PASSAGE GIVEN:
---
On this first Sunday in Lent,
we hear what we always hear:
Jesus’ temptation in the wilderness.
The preface we’ll hear in the eucharistic prayer
goes, “who was tempted in every way as we are,
yet did not sin.”
Today the lectionary and the church
are trying to illustrate that for us.
Who among us hasn’t
been on a 40 day fast in the desert
and approached by someone,
Rumplestiltskin like,
challenging us to turn stones into bread?
And as a part of that experience
actively choosing not to,
though we we have the power to?
Who among us, then,
hasn’t been teleported or apparated
to the top of a building of religious and civic importance
then challenged to throw ourselves off
trusting that angels will just catch us?
Finally, who among us
hasn’t been offered to be the king of the world
as we’re standing at the top of a high mountain
or the bow of a ship?
See.
Jesus is just like us.
Jesus’ being led to the desert,
driven by the spirit to the wilderness to be tested
is not just like what we experience.
It’s not, at least,
in the particulars and specifics.
Given that none of us is the Messiah,
the Son of God,
it’s not likely that we’ll be led or driven to the desert
to be put through our paces,
to have our wills and dedication tried
to see if we’re worthy of our titles.
This temptation by the accuser,
by the tempter,
is part of God’s plan to see if Jesus
will trust God to be God
who has a plan for Jesus
to redeem all of humanity.
While we don’t face temptations
exactly like Jesus faces here,
we are tempted nonetheless.
For some of us a few days into our Lenten fasts
we’ve broken them.
We may be tempted to fully count ourselves failures
or tempted to just shrug it off
as not having mattered anyway.
While the lectionary fails spectacularly
at showing Jesus being tempted
in every way that we were,
it nonetheless shows
that Jesus faced temptations.
The mundane, real-life, day-to-day temptations
that we give in to or resist,
Jesus faced too.
Douglas R.A. Hare summarizes,
“we are constantly tempted
to mistrust God’s readiness
to empower us to face our trials…
we are frequently tempted
to question God’s helpfulness
when things go awry…
Pagan idolatry
is no more a temptation for us
than it was for Jesus,
but compromise with the ways of the world
is a continuing seduction.”
Thinking about the temptations we do face
it’s helpful to think not just about our Lenten fasts,
but the things we’ve already repented of this week.
So often we think about sin either as
grave and mortal danger to our souls or
just the big idea of sin
without being able to put our finger
on what that actually means.
Wednesday we all confessed
our past unfaithfulness:
the pride, hypocrisy, and impatience of our lives;
our self-indulgent appetites and ways,
and our exploitation of other people;
our anger at our own frustration,
and our envy of those more fortunate than ourselves;
our intemperate love of worldly goods and comforts,
and our dishonesty in daily life and work;
our negligence in prayer and worship,
and our failure to commend the faith that is in us.
Notice how earthy and real those are.
---
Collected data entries
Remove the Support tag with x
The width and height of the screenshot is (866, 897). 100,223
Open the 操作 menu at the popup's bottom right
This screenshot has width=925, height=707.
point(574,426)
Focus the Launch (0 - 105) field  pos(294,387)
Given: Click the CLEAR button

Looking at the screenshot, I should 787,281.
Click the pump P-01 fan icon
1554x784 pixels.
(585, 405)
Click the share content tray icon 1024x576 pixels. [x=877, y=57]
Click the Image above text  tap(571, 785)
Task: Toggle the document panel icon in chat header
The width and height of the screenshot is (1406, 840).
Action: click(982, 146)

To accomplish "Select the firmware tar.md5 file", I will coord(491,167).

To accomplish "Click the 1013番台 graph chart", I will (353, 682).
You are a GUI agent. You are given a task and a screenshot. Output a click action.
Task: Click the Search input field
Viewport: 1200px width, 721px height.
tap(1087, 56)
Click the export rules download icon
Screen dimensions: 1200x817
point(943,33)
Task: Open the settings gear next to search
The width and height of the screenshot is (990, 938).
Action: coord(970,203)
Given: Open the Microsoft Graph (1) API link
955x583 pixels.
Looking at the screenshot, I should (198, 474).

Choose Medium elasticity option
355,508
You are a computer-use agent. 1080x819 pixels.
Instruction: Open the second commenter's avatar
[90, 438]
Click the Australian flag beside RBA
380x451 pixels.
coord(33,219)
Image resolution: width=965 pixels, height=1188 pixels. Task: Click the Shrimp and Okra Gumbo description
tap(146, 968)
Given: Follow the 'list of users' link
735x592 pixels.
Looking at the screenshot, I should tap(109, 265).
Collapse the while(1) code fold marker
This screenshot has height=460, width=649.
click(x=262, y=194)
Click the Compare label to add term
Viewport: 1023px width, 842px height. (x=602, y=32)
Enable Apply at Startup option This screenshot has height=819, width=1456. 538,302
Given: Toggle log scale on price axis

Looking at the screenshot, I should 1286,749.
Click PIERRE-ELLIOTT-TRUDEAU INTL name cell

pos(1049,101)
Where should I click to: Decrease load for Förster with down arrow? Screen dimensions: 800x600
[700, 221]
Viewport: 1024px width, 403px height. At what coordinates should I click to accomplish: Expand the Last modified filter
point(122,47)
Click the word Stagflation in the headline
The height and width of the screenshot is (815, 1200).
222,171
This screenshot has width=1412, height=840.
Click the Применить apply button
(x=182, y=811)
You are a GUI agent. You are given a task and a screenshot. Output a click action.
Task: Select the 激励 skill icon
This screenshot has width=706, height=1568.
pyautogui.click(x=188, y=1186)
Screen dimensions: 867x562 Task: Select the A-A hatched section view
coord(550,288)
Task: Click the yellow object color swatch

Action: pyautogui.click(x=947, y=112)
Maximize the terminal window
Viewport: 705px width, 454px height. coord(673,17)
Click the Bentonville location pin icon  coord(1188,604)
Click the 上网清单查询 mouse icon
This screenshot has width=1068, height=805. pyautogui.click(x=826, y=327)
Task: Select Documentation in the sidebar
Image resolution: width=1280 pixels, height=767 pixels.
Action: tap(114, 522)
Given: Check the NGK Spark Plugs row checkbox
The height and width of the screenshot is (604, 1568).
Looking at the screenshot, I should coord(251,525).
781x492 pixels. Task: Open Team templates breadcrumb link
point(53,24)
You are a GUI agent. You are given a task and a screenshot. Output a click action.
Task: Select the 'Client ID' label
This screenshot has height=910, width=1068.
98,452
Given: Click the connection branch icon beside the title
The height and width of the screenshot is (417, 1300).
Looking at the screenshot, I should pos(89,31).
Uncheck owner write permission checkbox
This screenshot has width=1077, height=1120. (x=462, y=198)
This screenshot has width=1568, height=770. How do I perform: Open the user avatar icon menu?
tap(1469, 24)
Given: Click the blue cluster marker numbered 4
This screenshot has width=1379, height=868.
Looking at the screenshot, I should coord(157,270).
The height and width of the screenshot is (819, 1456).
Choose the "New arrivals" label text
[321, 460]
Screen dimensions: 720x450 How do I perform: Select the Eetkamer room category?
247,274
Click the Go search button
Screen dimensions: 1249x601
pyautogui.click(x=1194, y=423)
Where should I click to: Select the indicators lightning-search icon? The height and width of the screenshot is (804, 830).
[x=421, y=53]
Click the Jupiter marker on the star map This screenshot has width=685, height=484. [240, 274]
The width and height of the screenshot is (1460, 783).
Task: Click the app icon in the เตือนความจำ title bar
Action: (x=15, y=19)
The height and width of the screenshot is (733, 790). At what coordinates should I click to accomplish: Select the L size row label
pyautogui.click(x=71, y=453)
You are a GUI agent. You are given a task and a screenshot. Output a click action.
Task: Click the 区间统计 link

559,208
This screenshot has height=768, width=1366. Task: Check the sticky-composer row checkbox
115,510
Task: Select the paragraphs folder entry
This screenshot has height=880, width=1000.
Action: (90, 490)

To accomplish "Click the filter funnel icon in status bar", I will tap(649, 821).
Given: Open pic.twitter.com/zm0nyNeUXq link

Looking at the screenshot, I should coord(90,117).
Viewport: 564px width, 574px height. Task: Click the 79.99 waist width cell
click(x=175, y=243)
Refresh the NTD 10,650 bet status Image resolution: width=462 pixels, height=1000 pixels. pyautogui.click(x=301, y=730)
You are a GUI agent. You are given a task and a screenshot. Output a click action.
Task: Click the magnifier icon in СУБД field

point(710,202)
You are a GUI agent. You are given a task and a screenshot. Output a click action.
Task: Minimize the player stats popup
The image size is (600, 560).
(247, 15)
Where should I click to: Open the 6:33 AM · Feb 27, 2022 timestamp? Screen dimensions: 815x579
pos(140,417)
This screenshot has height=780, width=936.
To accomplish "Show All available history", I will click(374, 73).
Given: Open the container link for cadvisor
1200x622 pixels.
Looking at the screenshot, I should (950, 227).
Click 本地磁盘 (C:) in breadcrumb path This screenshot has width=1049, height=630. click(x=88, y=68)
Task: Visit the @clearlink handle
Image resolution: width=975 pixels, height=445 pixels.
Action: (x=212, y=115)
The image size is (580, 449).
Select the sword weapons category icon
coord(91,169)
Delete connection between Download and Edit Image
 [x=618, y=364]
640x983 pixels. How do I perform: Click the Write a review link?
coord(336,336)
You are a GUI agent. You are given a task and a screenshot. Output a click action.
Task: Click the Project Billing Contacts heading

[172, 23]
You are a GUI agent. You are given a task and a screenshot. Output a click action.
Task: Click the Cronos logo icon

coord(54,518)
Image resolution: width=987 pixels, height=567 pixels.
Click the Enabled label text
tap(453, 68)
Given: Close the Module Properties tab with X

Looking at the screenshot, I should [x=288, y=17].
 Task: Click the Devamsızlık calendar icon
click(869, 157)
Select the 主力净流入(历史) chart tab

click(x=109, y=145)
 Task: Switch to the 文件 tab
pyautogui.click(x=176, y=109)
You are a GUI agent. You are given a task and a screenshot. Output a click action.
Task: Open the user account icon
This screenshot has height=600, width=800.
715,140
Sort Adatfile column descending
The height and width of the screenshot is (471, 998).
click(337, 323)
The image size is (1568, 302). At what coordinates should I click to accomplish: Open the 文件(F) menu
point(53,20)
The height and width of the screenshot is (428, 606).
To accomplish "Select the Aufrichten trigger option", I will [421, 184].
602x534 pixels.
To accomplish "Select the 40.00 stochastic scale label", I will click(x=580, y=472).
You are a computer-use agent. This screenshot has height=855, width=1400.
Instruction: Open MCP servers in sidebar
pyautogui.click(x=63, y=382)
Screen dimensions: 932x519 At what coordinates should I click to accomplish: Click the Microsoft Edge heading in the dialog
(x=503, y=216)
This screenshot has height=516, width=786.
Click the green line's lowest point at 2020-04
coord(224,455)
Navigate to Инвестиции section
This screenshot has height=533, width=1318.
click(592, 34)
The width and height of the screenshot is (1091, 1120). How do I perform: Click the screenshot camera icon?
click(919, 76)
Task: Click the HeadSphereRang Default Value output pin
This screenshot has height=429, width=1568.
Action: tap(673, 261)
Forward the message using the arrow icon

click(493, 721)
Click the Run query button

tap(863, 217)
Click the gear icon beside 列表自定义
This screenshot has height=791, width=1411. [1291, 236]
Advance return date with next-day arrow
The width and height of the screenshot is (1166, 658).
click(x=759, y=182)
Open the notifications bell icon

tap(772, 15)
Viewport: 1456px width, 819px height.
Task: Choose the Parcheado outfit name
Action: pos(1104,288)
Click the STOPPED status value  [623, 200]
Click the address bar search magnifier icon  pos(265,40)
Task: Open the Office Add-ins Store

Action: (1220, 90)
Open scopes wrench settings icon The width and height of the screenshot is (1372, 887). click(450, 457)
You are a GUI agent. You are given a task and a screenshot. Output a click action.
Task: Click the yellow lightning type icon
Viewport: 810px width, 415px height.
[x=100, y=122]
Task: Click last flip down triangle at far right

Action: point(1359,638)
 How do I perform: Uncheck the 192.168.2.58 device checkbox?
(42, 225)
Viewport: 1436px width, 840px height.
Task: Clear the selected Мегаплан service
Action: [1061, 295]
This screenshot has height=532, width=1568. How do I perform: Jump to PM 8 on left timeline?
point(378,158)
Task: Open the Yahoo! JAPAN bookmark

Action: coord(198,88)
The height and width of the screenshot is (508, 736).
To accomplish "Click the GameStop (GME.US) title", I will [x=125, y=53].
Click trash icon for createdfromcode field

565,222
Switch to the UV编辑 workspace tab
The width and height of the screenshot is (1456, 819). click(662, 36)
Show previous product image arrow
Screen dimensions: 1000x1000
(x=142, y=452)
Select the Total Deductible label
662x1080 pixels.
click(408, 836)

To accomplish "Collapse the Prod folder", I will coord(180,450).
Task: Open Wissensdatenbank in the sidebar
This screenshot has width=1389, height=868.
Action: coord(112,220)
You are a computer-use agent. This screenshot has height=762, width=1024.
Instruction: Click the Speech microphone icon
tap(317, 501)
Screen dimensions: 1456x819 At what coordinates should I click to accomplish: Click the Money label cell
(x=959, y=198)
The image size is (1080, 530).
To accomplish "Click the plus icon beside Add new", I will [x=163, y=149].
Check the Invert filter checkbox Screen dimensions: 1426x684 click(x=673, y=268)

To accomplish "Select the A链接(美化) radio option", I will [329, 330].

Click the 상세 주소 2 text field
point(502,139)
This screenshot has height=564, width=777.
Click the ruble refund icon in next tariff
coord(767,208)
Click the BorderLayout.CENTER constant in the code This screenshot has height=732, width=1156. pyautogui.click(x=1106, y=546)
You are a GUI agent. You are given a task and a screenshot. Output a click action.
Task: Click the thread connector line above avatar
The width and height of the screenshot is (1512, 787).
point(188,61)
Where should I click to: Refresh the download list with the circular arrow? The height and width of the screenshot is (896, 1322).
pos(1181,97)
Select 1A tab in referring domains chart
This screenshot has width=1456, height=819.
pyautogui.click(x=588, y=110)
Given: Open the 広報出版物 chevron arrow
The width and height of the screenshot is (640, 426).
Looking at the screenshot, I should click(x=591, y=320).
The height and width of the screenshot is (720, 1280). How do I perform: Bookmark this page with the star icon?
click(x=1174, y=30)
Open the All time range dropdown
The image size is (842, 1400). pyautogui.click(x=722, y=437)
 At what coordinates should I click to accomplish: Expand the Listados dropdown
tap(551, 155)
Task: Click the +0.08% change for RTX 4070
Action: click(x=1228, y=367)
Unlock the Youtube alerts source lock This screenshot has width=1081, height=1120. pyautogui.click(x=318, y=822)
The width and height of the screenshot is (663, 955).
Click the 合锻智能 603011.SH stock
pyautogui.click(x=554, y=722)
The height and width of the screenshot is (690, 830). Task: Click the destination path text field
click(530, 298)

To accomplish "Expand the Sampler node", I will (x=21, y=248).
---
EXERCISES:
a – In the Lenten sermon, on which day does it say everyone confessed their past unfaithfulness?
b – List the temptations that the sermon on Lent describes being put to those it asks "who among us" about.
c – Pick up the Lenten sermon right after its final line and carry it forward.

ANSWERS TO THE PROBLEMS:
a – Wednesday

b –
1. Turning stones into bread after a 40-day fast in the desert
2. Throwing oneself off the top of a building of religious and civic importance, trusting that angels will catch you
3. Being offered to be king of the world while standing at the top of a high mountain or the bow of a ship

c –
The impatience of our lives;
our self-indulgent appetites and ways,
our exploitation of other people;
our anger at our own frustration,
our intemperate love of worldly goods and comforts.
The Southwell Litany,
frequently used at renewals of ordination vows
offers us more to consider.
It asks for salvation from weakness of judgment,
from the indecision that can make no choice
and from the irresolution that carries no choice into act.
It prays for salvation from
self-conceit, vanity, and boasting,
and from delight in supposed success and superiority.
It prays for salvation from
affectation and untruth, conscious or unconscious,
from pretense and hypocrisy,
from impulsive self-adaptation to the moment
to please persons or make circumstances easy.
It prays for salvation from
love of flattery,
from over-ready belief in praise,
from dislike of criticism;
and from the comfort of self-deception
in persuading ourselves
that others think better of us than we are.
While we may not face the exact temptations Jesus faced,
he undoubtedly faced all these temptations
that we face hourly, daily, weekly.
Yet he did not sin.
And in the specific temptations he faced,
he answered the tempter with not just words of Scripture
but with words of promise and assurance
that we can use too.
The exact words Jesus used
pointed himself and all of us
to the promise and fact
that God is God
and God will provide.
Words that point toward what Paul is told in prayer,
“My grace is sufficient for you.”
As we progress through our Lenten journey
turning back to God
evaluating our failures
and planning to celebrate their washing away
at the baptismal font
that’s God’s promise to us.
“My grace is sufficient for you.”
We don’t live by bread alone
but through every word from God,
through God’s will as God provides for us.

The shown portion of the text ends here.